Autism is certainly a disease that is characterized by a
different kind of mental processing. Sensory
stimuli overloads must sound like a clanging noise in his head. He might be unable to communicate clearly his
wants or desires and sometimes shows a verbal or physical tantrum of
frustration. It does not show up as a
deliberative process of planning, step by step, action by action, the
purposeful murdering of defenseless children.
Guns are inanimate.
They won’t fire themselves. Most
of the time when they are fired in anger, there are only enough casualties to
make the local news but the total comes to over 32,000. There are people who believe that guns form
the dike that holds the government at bay.
These same people drive the roads, draw Medicare, Medicaid, social
security, drink pure water, are defended by soldiers and access the courts – in
short, use the government. But we
self-govern. The government is us. As Pogo so famously said, “We have met the
enemy and he is us.” When a person opts
to refrain from voting in the belief that a gun used to kill other citizens is
a better way to formulate public policy, self-governance fails.

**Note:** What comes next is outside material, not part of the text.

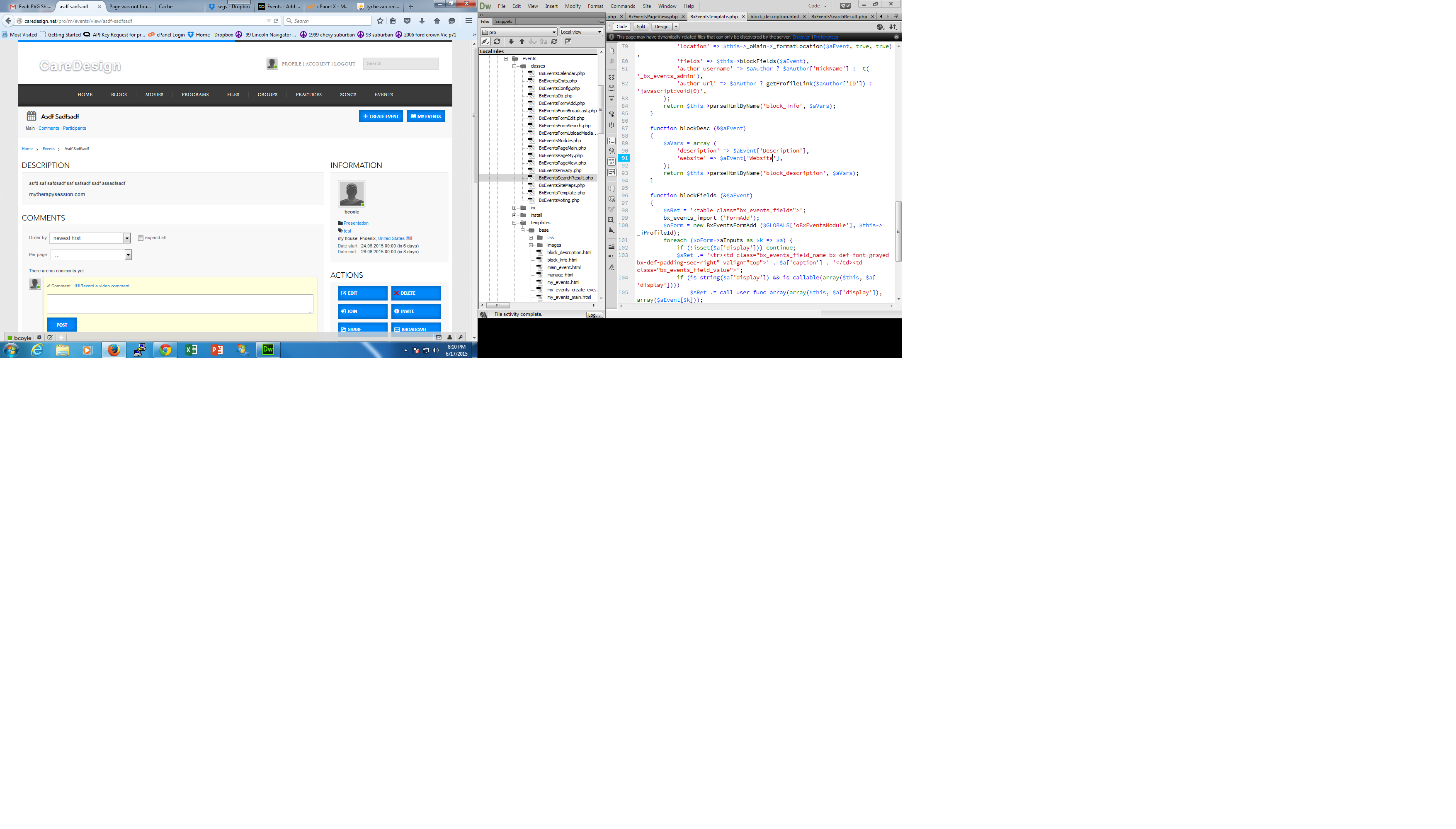Viewport: 1456px width, 829px height.
Task: Expand the Files panel to full view
Action: click(x=568, y=41)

This Cigar Box is not intended to enter in on political
debate. There is enough of that to fill
the air with noise, recrimination and false logic based on mischaracterized
facts. Opinion should be the soil that
feeds the compromises necessary for self-governance not the justification for polarization
and division. My opinions are worth no
more, and no less, than any citizen’s.
Nothing I could write would be new to this debate about mental health nor
guns. Opinions are in sufficient
supply. What we lack is the will to move
forward, to compromise, to respect the differences among us, to find ways to strike
a social contract in this place where we govern ourselves. It has been hard to quit thinking about Sandy Hook but this bypass taken In the Cigar Box will end
with this entry in the hope that our will to act is reborn.
Christmas is just
four days away. A two year old just ran
through the office shrieking with joy and ready for Santa to make a visit to
his house. Holiday music fills public
spaces as well as the quiet corners of minds open to the magic of the
season. Families from Newtown will be
consumed with saying goodbye to loved ones but there is hope that the eternal
promise of Christmas will plant new seeds in their hearts and minds. People by the millions have committed to do
26 acts of kindness in honor of the fallen.
How great is that? Get ready for Christmas! My wish is that regardless of your faith
tradition, in the coming days you will feel the joy of making peace with
someone and of hugging a six or seven year old child.